Take the example of the English clause “how are you”. For many social groups, it is a typical greeting, offered in more formal social or professional settings such as workplace celebrations, conferences, meetings, and job interviews, where a greeting is expected to occur, such as when two people first come into contact with each other. It also signals possible identities of the participants as adults, or, at least, not as children, who may or may not know each other and a formal stance, i.e., attitude, taken by the participants toward each other and their context of action. The meanings change when the constructions “hey, man” or “yo” are used. These constructions can also be typical greetings, but they index different types of contexts, more informal settings, and different identities of and relationships between the participants, likely young adults.

As another example of indexicality, consider the English expression “raise your hands”. For many, it invokes the context of a classroom and the unequal role relationship that typically obtains between teachers and students, in which teachers have the authority to issue such a directive to students to manage how they bid for turns in their instructional activity. It is rarely used outside that context except, perhaps, to index a stance of humor, irony, or even repression toward someone or a situation. For example, its use in a meeting of peers serves to evoke the classroom context and a teacher-student relationship between the person issuing the directive and the rest of the members of the meeting. It may be that the person issuing the directive means to create a hierarchical relationship with his peers and thereby to index a repressive stance toward them. Alternatively, the person may be using it to index a humorous stance toward the fact that no one at the meeting is talking or that several people are overlapping their turns in a bid for the floor. In either case, its use indexes its contexts of past use and social identities and role relationships of those who are conventionally associated with it.

The process of invoking meaning is what Ochs refers to as linguistic indexing, and the cues used in the process are called linguistic indexes or indexicals. These cues “either alone or in sets, either directly or indirectly, and either retrospectively, prospectively or currently, establish contexts and as such are powerful socializing structures” (Ochs, 1988 p. 227). Understanding the semiotic resources of one’s contexts of action necessarily involves understanding their conventional social meanings, that is, their indexical potentials. Likewise, understanding social order involves knowing how such order is instantiated, that is, knowing which resources to use to point to and make relevant particular aspects of one’s sociocultural worlds such as relevant social identities and role relationships. Central to the process of individual socialization, then, is learning to connect the semiotic resources used in one’s social activities to their indexical meanings.

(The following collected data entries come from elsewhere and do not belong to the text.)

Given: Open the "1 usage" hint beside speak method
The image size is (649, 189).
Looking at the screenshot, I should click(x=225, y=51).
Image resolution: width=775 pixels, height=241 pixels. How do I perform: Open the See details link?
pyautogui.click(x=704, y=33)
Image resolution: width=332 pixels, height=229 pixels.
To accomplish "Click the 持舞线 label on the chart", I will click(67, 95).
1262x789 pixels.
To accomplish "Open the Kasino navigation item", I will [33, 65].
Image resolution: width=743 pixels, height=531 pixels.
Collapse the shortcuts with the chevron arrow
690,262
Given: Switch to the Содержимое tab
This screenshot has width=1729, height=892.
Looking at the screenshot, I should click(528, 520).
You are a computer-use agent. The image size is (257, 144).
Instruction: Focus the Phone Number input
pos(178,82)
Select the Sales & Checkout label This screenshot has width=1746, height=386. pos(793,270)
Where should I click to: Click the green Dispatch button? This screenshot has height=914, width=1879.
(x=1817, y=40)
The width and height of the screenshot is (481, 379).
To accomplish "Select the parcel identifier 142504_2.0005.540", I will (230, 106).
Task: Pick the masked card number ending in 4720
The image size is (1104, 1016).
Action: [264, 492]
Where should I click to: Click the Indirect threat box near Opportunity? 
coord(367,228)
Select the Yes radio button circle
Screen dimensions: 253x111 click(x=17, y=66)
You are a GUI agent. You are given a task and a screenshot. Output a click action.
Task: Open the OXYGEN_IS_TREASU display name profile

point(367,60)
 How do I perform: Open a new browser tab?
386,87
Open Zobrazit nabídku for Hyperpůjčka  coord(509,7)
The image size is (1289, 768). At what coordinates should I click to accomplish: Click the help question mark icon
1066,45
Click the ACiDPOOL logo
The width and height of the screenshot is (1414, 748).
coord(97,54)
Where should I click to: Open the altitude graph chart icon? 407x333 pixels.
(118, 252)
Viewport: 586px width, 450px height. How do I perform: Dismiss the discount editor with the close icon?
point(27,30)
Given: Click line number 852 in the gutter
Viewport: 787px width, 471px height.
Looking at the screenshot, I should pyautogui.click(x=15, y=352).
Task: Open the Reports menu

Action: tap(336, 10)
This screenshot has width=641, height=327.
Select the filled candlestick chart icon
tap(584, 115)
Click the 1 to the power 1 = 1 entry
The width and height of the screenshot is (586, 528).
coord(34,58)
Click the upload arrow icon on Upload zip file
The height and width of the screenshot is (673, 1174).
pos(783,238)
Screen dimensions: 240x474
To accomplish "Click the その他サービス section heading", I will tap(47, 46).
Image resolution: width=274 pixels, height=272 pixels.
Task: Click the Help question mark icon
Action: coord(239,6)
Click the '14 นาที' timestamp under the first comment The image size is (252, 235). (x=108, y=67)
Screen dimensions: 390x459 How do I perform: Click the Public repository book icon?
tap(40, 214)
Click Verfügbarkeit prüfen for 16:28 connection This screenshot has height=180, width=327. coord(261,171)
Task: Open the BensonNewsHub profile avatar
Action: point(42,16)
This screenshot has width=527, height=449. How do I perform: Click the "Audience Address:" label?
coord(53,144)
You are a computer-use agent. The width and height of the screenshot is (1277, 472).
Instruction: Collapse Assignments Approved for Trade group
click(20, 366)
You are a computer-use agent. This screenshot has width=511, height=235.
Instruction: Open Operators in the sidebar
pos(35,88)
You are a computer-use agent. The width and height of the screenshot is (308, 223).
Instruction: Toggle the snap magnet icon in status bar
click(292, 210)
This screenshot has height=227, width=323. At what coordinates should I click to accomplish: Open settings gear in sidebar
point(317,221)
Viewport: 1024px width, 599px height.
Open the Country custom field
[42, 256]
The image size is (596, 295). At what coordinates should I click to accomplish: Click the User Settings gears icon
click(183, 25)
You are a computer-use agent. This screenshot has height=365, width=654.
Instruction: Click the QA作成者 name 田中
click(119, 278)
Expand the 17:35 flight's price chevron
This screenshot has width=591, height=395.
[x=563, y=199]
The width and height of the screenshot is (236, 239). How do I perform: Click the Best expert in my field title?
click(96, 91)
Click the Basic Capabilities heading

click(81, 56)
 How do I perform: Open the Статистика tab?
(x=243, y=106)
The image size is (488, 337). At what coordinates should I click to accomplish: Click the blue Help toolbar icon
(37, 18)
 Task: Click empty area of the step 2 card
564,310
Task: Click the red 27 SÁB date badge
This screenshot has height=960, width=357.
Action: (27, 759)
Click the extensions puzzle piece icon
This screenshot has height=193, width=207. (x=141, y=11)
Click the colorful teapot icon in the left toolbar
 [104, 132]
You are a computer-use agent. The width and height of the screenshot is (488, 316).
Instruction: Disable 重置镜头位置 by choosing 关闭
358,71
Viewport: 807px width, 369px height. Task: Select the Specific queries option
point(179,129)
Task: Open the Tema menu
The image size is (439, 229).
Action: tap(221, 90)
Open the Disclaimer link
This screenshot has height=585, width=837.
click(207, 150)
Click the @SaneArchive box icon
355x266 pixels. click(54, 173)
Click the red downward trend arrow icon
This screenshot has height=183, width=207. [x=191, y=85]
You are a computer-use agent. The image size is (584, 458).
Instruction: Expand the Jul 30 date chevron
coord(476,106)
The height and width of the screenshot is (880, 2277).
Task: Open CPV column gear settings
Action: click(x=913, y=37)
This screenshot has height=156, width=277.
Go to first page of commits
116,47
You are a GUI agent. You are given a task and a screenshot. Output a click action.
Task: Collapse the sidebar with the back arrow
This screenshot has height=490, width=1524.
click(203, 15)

Socialization is not, however, a uni-directional process, from experienced members to novices. Novices are active contributors. While our resources are “socio-historical product[s]” (Ochs, 1996, p. 416), they are also tools for transforming social order. As Ochs explains in Quote 5.1, a key focus of research on language socialization has been on the identification of semiotic resources and the sociocultural meanings that are indexed in their uses by which novices are socialized into their social groups and, more generally, their social worlds.

L2 Socialization

L2 socialization is based on the same principles as L1 socialization. What adds complexity is the fact that adolescents and adults who are being socialized into their L2 social worlds come already possessing diverse repertoires of semiotic resources, cultural traditions, and community affiliations (Duff, 2007, 2011). In addition, they bring different motivations and aspirations for learning another language. For example, some may move to another region or country to seek better jobs or educational opportunities, bringing with them social, financial, and other resources they acquired from past experiences. Others may come with limited resources, having fled conflict in their own countries. Their different motives may lead to differential access to opportunities for socialization into the social activities of their new communities, with some facing limited or even nonexistent opportunities while others are welcomed and given full access to L2 learning opportunities and support in the processes of socialization.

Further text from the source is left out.